Dev
April 19, 2019

Log File Analysis For SEO

Log file analysis is a lost art. But it can save your SEO butt. This post is half-story, half-tutorial about how web server log files helped solve a problem, how we analyzed them, and what we found. Read on, and you’ll learn to use grep plus Screaming Frog to saw through logs and do some serious, old school organic search magic (Saw. Logs. Get it?!!! I’m allowed two dad jokes per day. That’s one).

If you don’t know what a log file is or why they matter, read What Is A Log File? first.

The Problem

We worked with a client who rebuilt their site. Organic traffic plunged and didn’t recover.

The site was gigantic: Millions of pages. We figured Google Search Console would explode with dire warnings. Nope. GSC reported that everything was fine. Bing Webmaster Tools said the same. A site crawl might help but would take a long time.

Phooey.

We needed to see how Googlebot, BingBot, and others were hitting our client’s site. Time for some log file analysis.

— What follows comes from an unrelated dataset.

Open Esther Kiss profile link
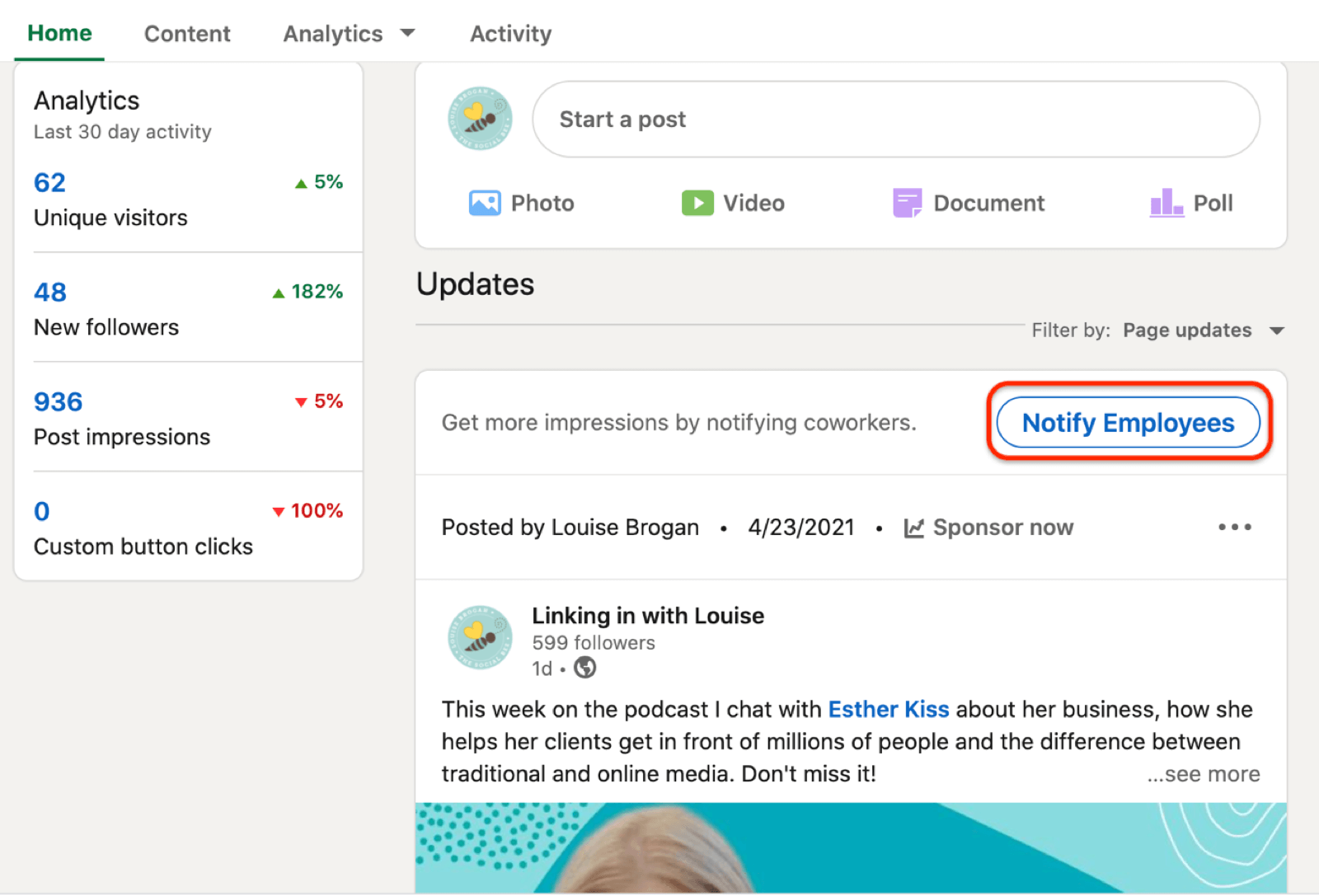This screenshot has height=896, width=1319. (x=889, y=710)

This tutorial requires command-line-fu. On Linux or OS X, open Terminal. On a PC, use a utility like cmder.net.

My favorite log analysis tool is Screaming Frog Log File Analyser. It’s inexpensive, easy to learn, and has more than enough oomph for complex tasks.

But our client’s log file snapshot was over 20 gigabytes of data. Screaming Frog didn’t like that at all:

Understandable. We needed to reduce the file size, first. Time for some grep.

Get A Grep

OK, that’s dad joke number two. I’ll stop.

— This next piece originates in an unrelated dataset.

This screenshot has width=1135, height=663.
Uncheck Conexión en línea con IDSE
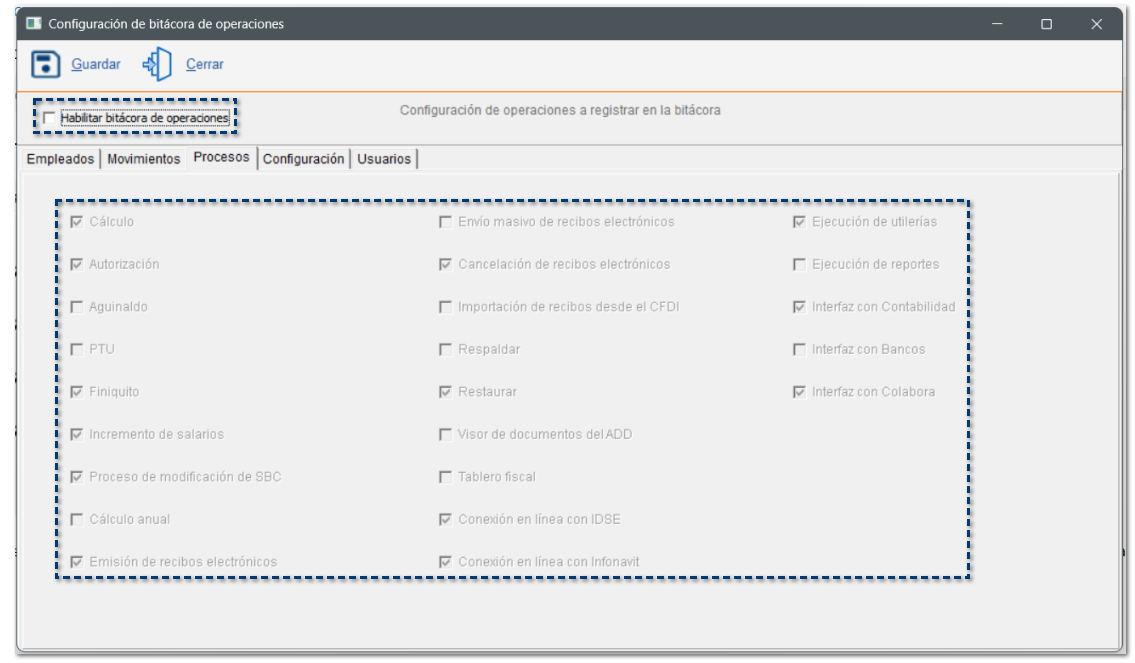(446, 520)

The full, 20-gig log file included browser and bot traffic. All we needed was the bots. How do you filter a mongobulous log file?

  • Open it in Excel (hahahahahahaahahahah)
  • Import it into a database (maybe, but egads)
  • Open it in a text editor (and watch your laptop melt to slag)
  • Use a zippy, command line filtering program. That’s grep

“grep” stands for “global regular expression print.” Grep’s parents really didn’t like it. So we all use the acronym, instead. Grep lets you sift through large text files, searching for lines that contain specific strings. Here’s the important part: It does all that without opening the file. Your computer can process a lot more data if it doesn’t have to show it to you. So grep is super-speedy.

Here’s the syntax for a typical grep command:

grep [options][thing to find] [files to search for the thing]

Here’s an example: It searches every file that ends in “*.log” in the current folder, looking for lines that include “Googlebot,” then writes those lines to a file called botsonly.txt:

grep -h -i ‘Googlebot’ *.log >> botsonly.txt

The -h means “Don’t record the name of the file where you found this text.” We want a standard log file. Adding the filename at the start of every line would mess that up.

The -i means “ignore case.”

Googlebot is the string to find.

*.log says “search every file in this folder that ends with .log”

The >> botsonly.txt isn’t a grep command. It’s a little Linux trick. >> writes the output of a command to a file instead of the screen, in this case to botsonly.txt.

For this client, we wanted to grab multiple bots: Google, Bing, Baidu, DuckDuckBot, and Yandex. So we added -e. That lets us search for multiple strings:

grep -h -i -e 'Googlebot' -e 'Bingbot' -e 'Baiduspider' -e 'DuckDuckBot' -e 'YandexBot' *.log >> botsonly.txt

Every good LINUX nerd out there just choked and spat Mountain Dew on their keyboards. You can replace this hackery with some terribly elegant regular expression that accomplishes the same thing with fewer characters. I am not elegant.

Breaking down the full command:

h: Leaves out filenames

i: Case insensitive (I’m too lazy to figure out the case for each bot)

e: Filter for multiple factors, one factor after each instance of -e

>>: Write the results to a file

Bots crawl non-page resources, too, like javascript. I didn’t need those, so I filtered them out:

grep -h -v *.js botsonly.txt >> botsnojs.txt

-v inverts the match, finding all lines that do not include the search string. So, the grep command above searched botsonly.txt and wrote all lines that did not include .js to a new, even smaller file, called botsnojs.txt.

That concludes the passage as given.